H. W. Barker | |
Birth Name: | Henry W. Barker |
Birth Date: | 18 March 1860 |
Birth Place: | Leon, Monroe County, Wisconsin |
Death Place: | Sparta, Wisconsin |
Occupation: | Druggist, politician |
Children: | Harold H. Barker |
Party: | Republican |
Office: | Member of the Wisconsin State Senate |
Constituency: | District 31 |
Term Start: | 1907 |
Term End: | 1909 |
Henry W. Barker (March 18, 1860 – February 24, 1950)[1] [2] was a member of the Wisconsin State Senate.

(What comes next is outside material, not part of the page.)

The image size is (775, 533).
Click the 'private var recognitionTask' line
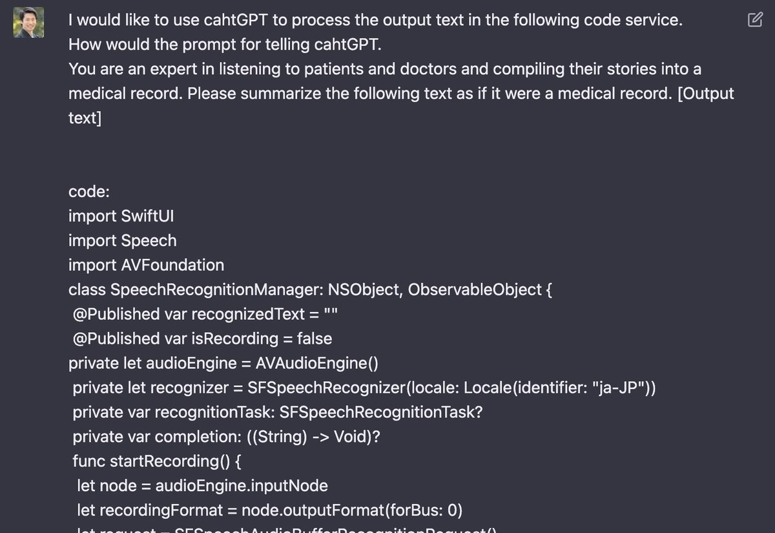pyautogui.click(x=278, y=413)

Barker was born in Leon, Monroe County, Wisconsin,[3] and attended West Salem High School.[2] After completing high school, he "went to Minnesota 'to visit' and stayed 22 years".[2] He worked in the drug business for 15 years while living in Elbow Lake, Minnesota, and owned H. W. Barker Medical Company in Sparta, Wisconsin.[1] On May 9, 1893 he was awarded a patent for a drug mixer which he claimed could also be used to pop corn or roast coffee.[4] [5]

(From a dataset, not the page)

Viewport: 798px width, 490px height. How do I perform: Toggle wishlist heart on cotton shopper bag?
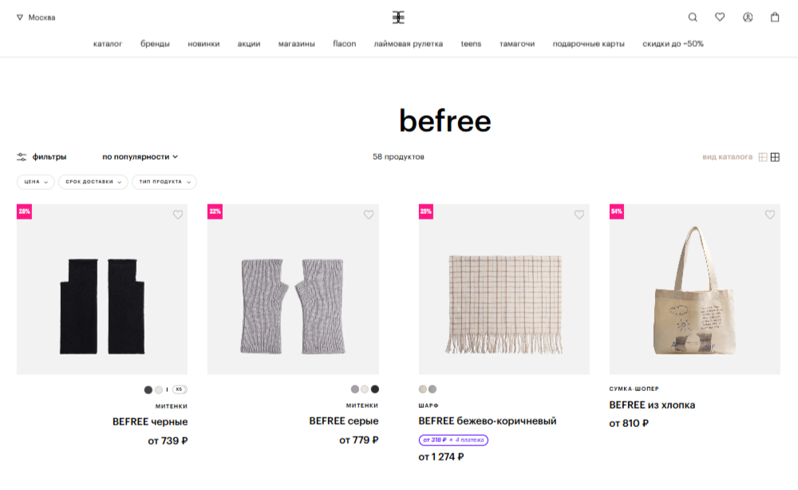(x=770, y=215)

Barker was a member of the Senate from 1907 to 1909.[6] Previously, he had served three terms as Mayor of Elbow Lake. He was a Republican. In the Senate, he became chair of the health and sanitation committee, where he successfully pushed for passage of a "long sheet" law "requiring hotels to use sheets nine feet in length to cover the mattresses and comforters".[2]
Barker married Frances Mary McMahan in 1884; she died in 1933. Barker died at the home of one of his two daughters, in Sparta, at the age of 89.[2] Barker's son Harold H. Barker served in the Minnesota legislature.[2]
H. W. Barker died at his daughter's home in Sparta on February 24, 1950.[2]